1 Sep 2010

Word of the Day

Cloaca- The Océano Pocket Diccionario translation offers us the English word ‘sewer’ which, in my imagination, confines the noun to the underbellies of streets. Carefully removed from the security of our temperature controlled and screened-in abodes, the trope of the sewer exists at a comfortable arms length along with all of the other dirty creatures and things that can be found within them; rats, cockroaches, murder victims, abandoned animals or newborns, used condoms and syringes etc. That the sewer exists distinctly outside and away from the home is a likely mirage American plumbing offers us in order to help us forget the dirty truth that sewage pumps and pipes fill our walls and floors with shit etc. and that those shit pipes in our homes only eventually make it to the bigger shit pipes in fields, streets, and back allies at which point they are endowed with the name ‘sewer’.
Argentine plumbing is different. Houses of all kinds- new and old, luxurious and otherwise have more salient ways of water and shit management.
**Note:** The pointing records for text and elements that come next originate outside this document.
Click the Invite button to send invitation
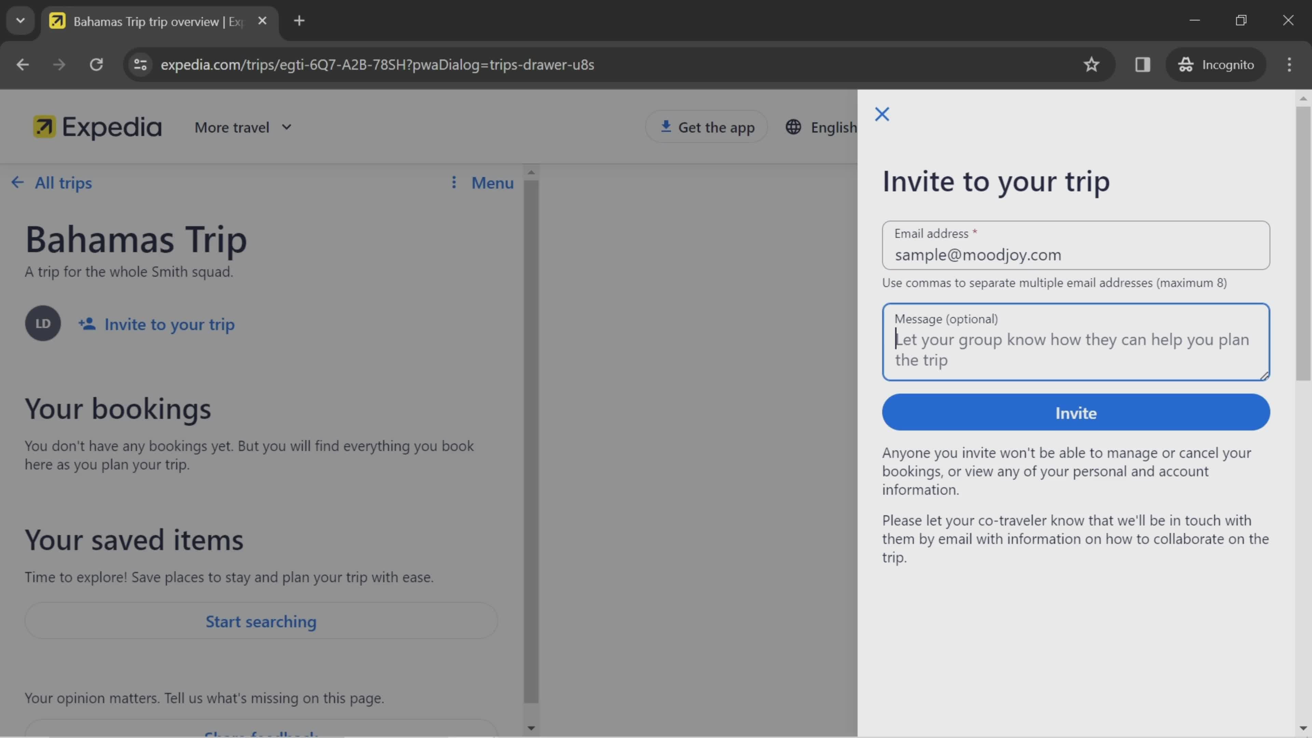 (1076, 412)
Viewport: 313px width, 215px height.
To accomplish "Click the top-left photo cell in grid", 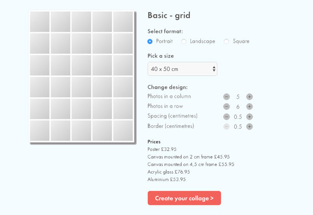I will (x=39, y=21).
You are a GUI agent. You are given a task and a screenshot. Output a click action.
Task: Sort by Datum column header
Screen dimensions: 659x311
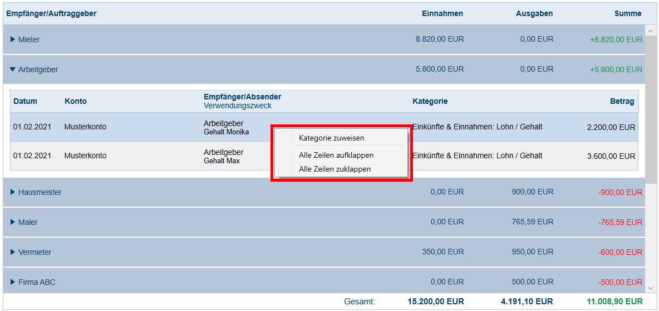pos(25,101)
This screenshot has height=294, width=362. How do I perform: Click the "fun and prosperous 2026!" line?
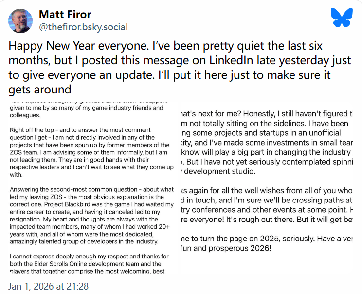click(225, 248)
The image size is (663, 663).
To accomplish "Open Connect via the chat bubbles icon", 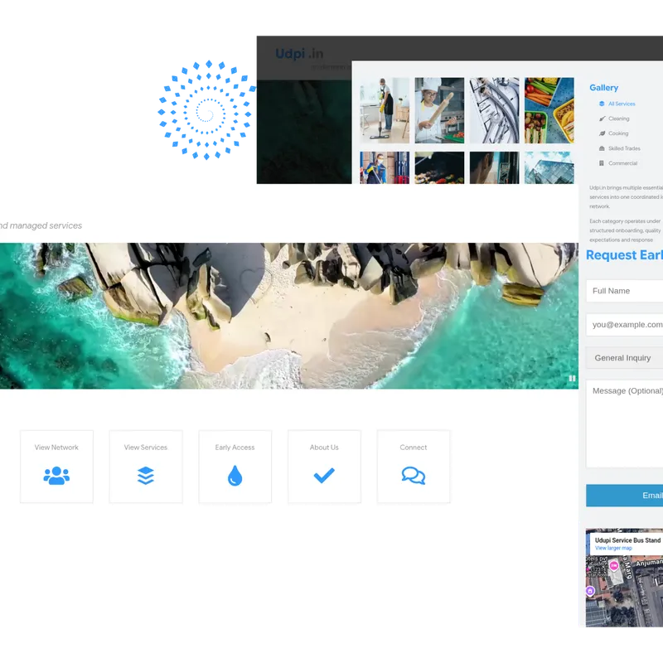I will [x=413, y=476].
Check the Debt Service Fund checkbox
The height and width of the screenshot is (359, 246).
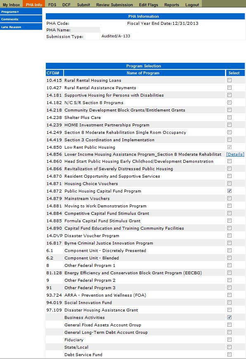coord(229,354)
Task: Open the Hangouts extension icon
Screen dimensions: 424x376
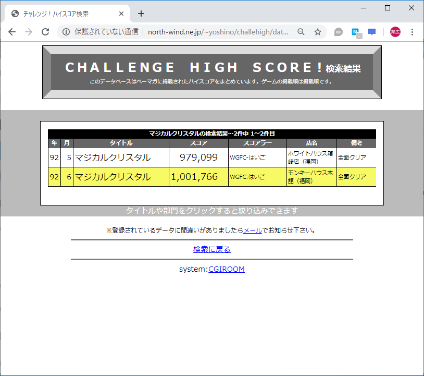Action: (338, 32)
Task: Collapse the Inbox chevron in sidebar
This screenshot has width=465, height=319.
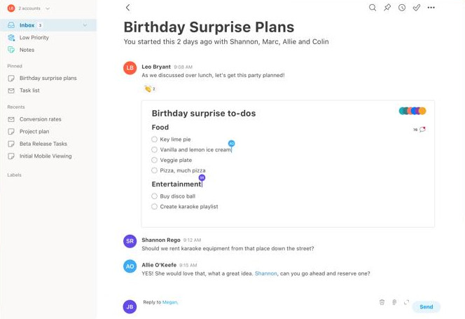Action: pyautogui.click(x=85, y=25)
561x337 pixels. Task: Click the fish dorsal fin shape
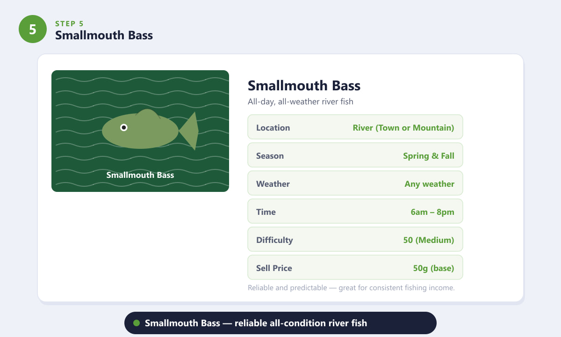pyautogui.click(x=148, y=114)
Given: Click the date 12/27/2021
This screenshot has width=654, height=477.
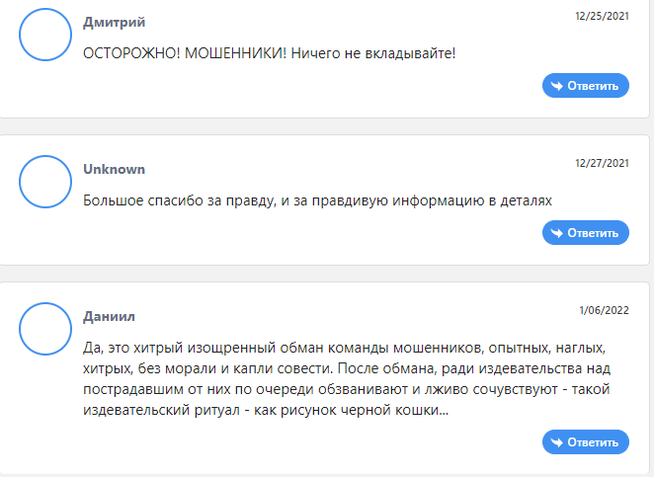Looking at the screenshot, I should (x=602, y=163).
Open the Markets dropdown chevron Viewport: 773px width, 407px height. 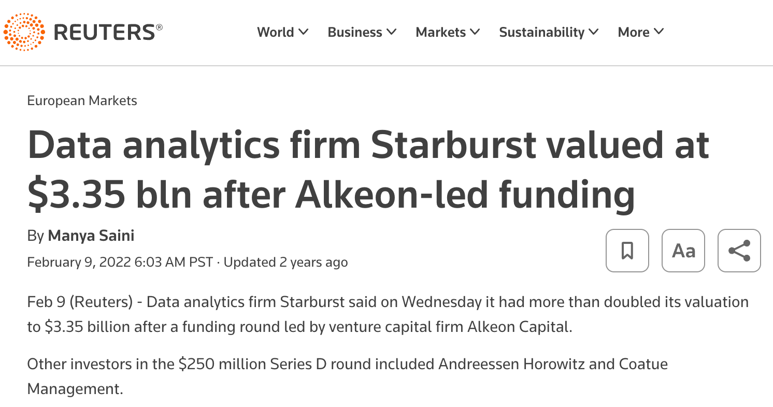447,32
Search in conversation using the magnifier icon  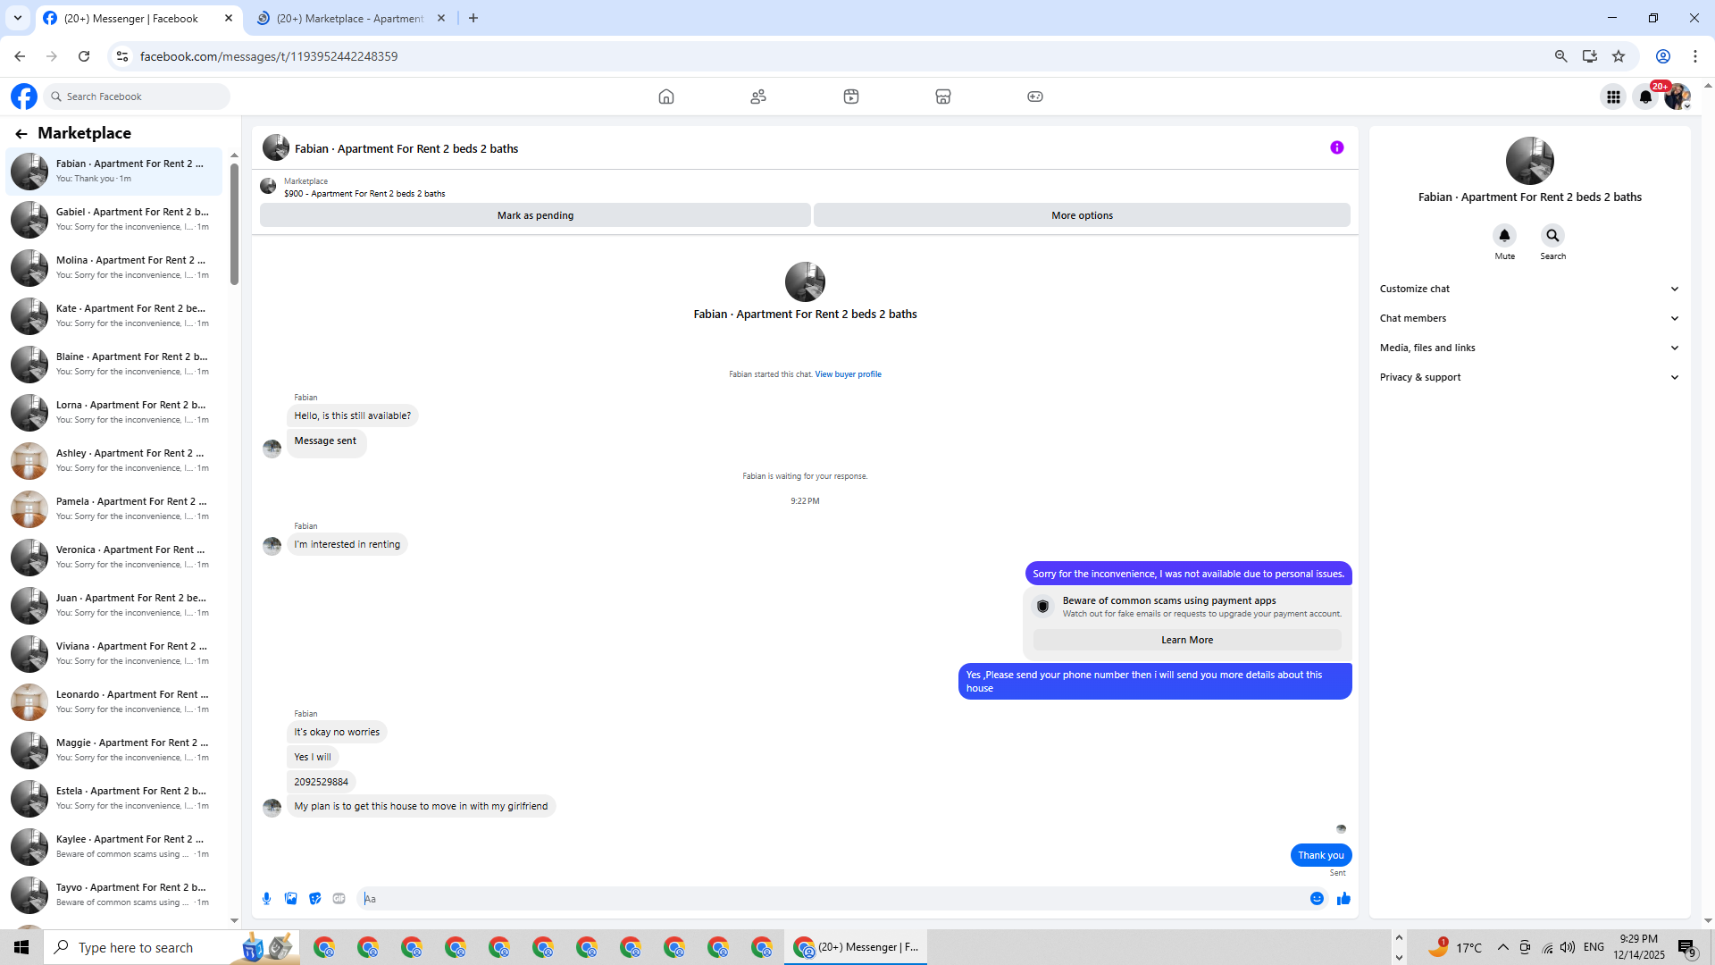(x=1552, y=236)
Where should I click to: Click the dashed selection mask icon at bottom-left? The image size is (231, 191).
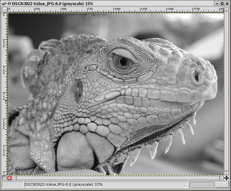click(4, 178)
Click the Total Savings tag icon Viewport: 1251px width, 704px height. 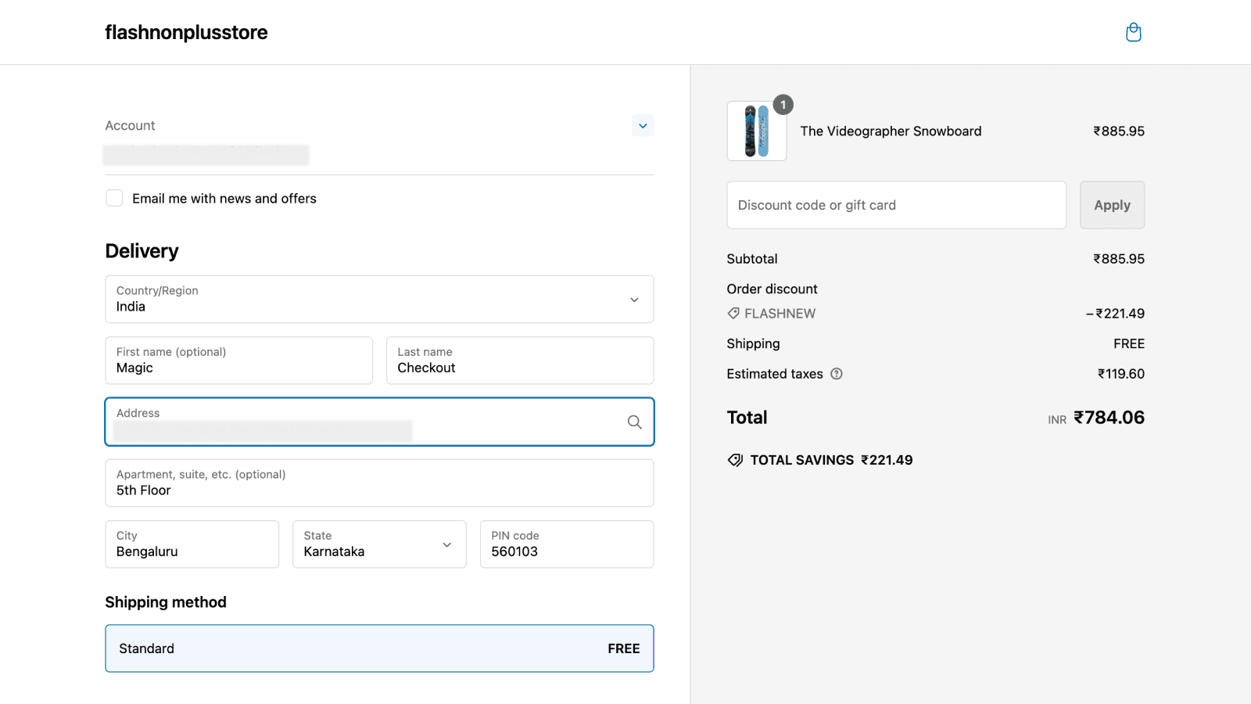(x=735, y=460)
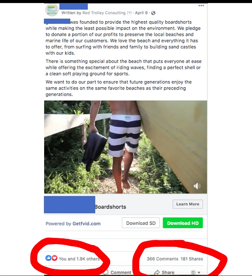Expand the post-as profile dropdown arrow
252x276 pixels.
pyautogui.click(x=199, y=273)
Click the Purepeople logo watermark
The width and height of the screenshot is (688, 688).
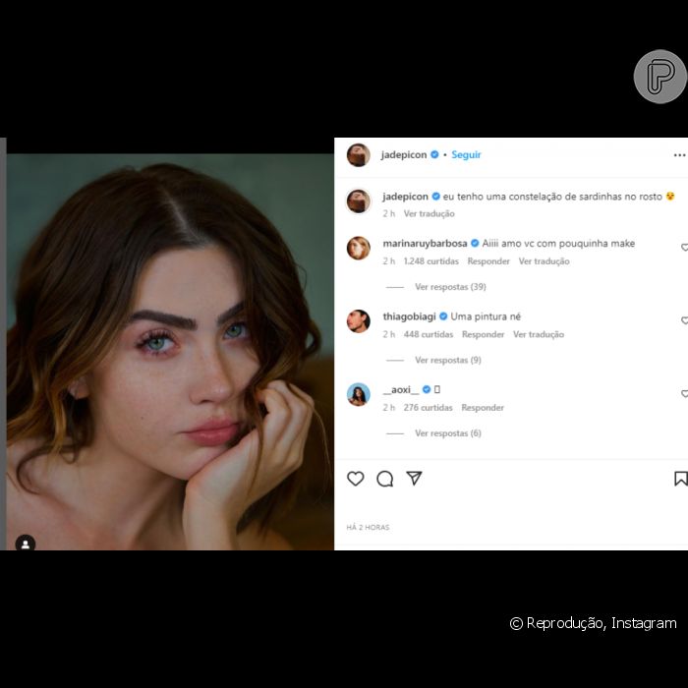pyautogui.click(x=659, y=77)
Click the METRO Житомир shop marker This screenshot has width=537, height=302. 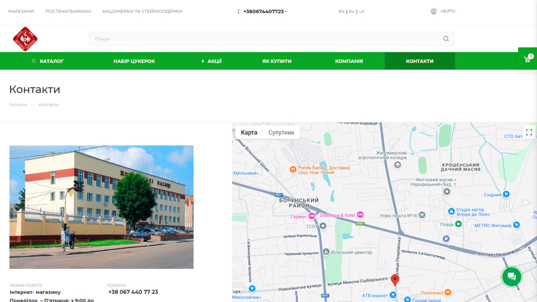tap(516, 225)
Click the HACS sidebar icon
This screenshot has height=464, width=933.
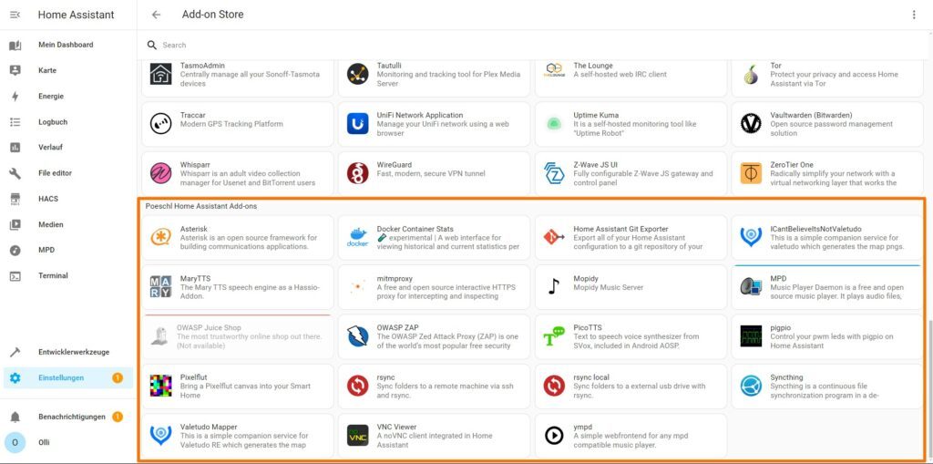pyautogui.click(x=15, y=199)
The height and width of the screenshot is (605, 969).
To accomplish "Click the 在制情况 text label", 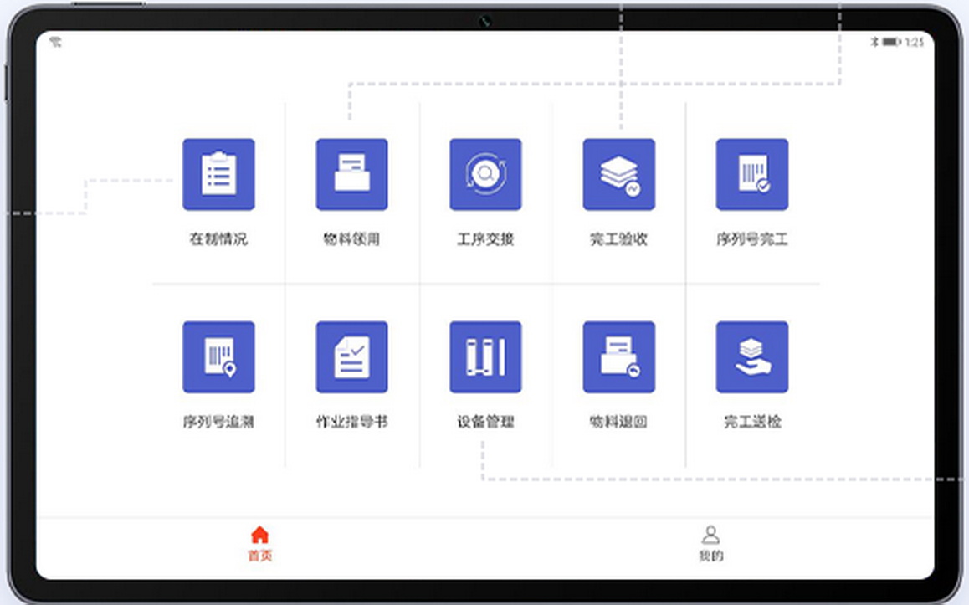I will coord(218,239).
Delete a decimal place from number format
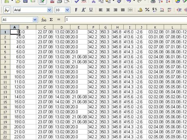Image resolution: width=187 pixels, height=140 pixels. 169,10
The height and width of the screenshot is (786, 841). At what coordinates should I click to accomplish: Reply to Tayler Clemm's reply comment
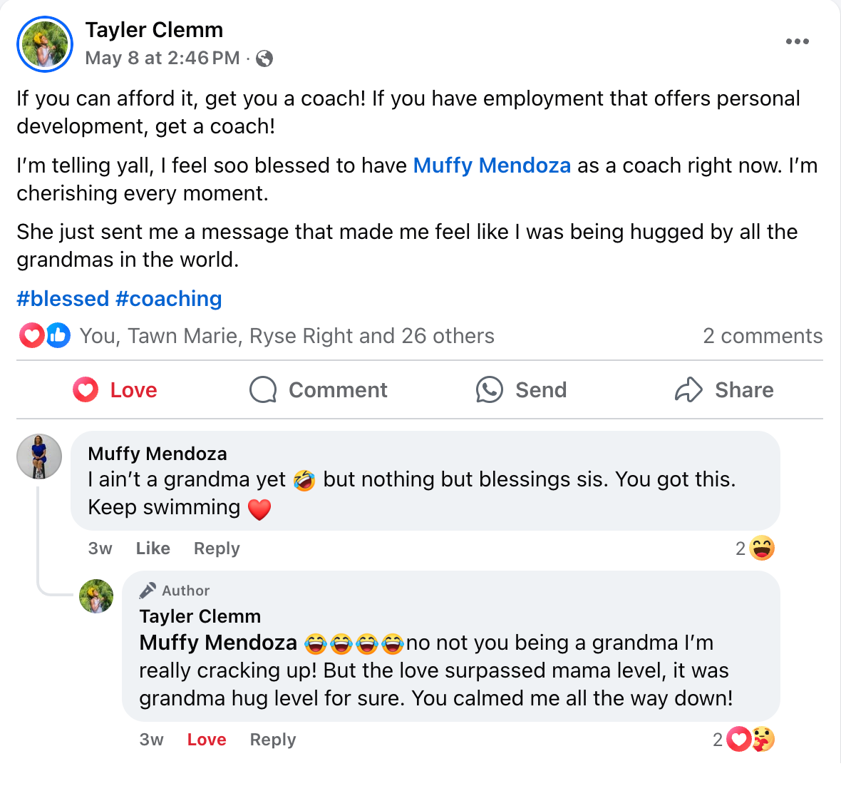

Let me explain. A cloaca is an integral part of an average Argentine bathroom. Some have fancy metal grates, others covered with plastic or wooden adornments, some entirely uncovered, but the fact remains that all bathrooms are equipped with a deep and narrow hole, through which you can hear (and see with the help of a flashlight) water and other materials sloshing about after flushing or using the sink. While American plumbing enables a toilet user to put their poo first out of sight, then immediately out of mind; the Argentine equivalent is not so kind. Instead, a cloaca prevents this convenient act of forgetting, and serves as a direct passageway to understanding what happens post-flush.
Gwyuanitas Sound Advice Concerning Cloacas:
1. Do not drop your cell phone into one by accident when pulling up your pants after taking a leak. And it you do, a) do not use the sink or flush, and b) rubber gloves!
2. Do not pour bleach down one to stifle odors- a novice dealing with cloacas, as I very recently was, might think, oh- this bleach will certainly help the wafting odor emananting from below. WRONG—a not so very scientific description made clear to me (only too late) that bleach kills the stuff in poo that eats poo, so the poo stops digesting itself and just hangs out, and man oh man did you think that malevolent stench was bad before!!! You got another thing comin’!